(Saved entries)
"""

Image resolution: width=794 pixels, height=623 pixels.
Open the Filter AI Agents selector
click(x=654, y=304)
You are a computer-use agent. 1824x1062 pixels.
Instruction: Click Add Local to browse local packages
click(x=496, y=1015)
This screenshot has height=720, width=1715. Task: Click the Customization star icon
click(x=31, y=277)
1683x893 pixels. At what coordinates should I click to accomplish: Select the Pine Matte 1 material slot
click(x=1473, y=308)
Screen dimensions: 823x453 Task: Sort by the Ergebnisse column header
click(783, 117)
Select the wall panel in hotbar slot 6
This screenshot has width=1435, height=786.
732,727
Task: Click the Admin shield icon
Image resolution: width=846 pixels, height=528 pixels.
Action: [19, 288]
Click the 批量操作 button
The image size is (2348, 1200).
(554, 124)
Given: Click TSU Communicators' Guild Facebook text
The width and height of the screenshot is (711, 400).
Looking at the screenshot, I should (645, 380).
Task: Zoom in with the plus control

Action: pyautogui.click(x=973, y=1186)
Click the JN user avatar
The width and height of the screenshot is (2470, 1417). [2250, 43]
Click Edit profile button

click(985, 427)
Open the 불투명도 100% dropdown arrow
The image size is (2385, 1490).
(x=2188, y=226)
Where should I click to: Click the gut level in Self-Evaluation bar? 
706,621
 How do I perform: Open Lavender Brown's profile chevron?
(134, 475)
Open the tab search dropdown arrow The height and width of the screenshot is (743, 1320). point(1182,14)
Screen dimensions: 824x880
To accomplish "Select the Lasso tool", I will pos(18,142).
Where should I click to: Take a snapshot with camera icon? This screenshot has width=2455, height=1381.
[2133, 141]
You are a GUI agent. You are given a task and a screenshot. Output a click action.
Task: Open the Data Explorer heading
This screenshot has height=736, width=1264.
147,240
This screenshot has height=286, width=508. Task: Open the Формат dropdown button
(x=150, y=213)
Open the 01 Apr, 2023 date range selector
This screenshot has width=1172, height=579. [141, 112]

"""

- _Exercise_
Write out exactly those lines running from the line with "This screenshot has height=720, width=1715." to the end of the data above, the first and last included.

- _Task response_
This screenshot has height=720, width=1715. Task: Click the Customization star icon
click(x=31, y=277)
1683x893 pixels. At what coordinates should I click to accomplish: Select the Pine Matte 1 material slot
click(x=1473, y=308)
Screen dimensions: 823x453 Task: Sort by the Ergebnisse column header
click(783, 117)
Select the wall panel in hotbar slot 6
This screenshot has width=1435, height=786.
732,727
Task: Click the Admin shield icon
Image resolution: width=846 pixels, height=528 pixels.
Action: [19, 288]
Click the 批量操作 button
The image size is (2348, 1200).
(554, 124)
Given: Click TSU Communicators' Guild Facebook text
The width and height of the screenshot is (711, 400).
Looking at the screenshot, I should (645, 380).
Task: Zoom in with the plus control

Action: pyautogui.click(x=973, y=1186)
Click the JN user avatar
The width and height of the screenshot is (2470, 1417). [2250, 43]
Click Edit profile button

click(985, 427)
Open the 불투명도 100% dropdown arrow
The image size is (2385, 1490).
(x=2188, y=226)
Where should I click to: Click the gut level in Self-Evaluation bar? 
706,621
 How do I perform: Open Lavender Brown's profile chevron?
(134, 475)
Open the tab search dropdown arrow The height and width of the screenshot is (743, 1320). point(1182,14)
Screen dimensions: 824x880
To accomplish "Select the Lasso tool", I will pos(18,142).
Where should I click to: Take a snapshot with camera icon? This screenshot has width=2455, height=1381.
[2133, 141]
You are a GUI agent. You are given a task and a screenshot. Output a click action.
Task: Open the Data Explorer heading
This screenshot has height=736, width=1264.
147,240
This screenshot has height=286, width=508. Task: Open the Формат dropdown button
(x=150, y=213)
Open the 01 Apr, 2023 date range selector
This screenshot has width=1172, height=579. [141, 112]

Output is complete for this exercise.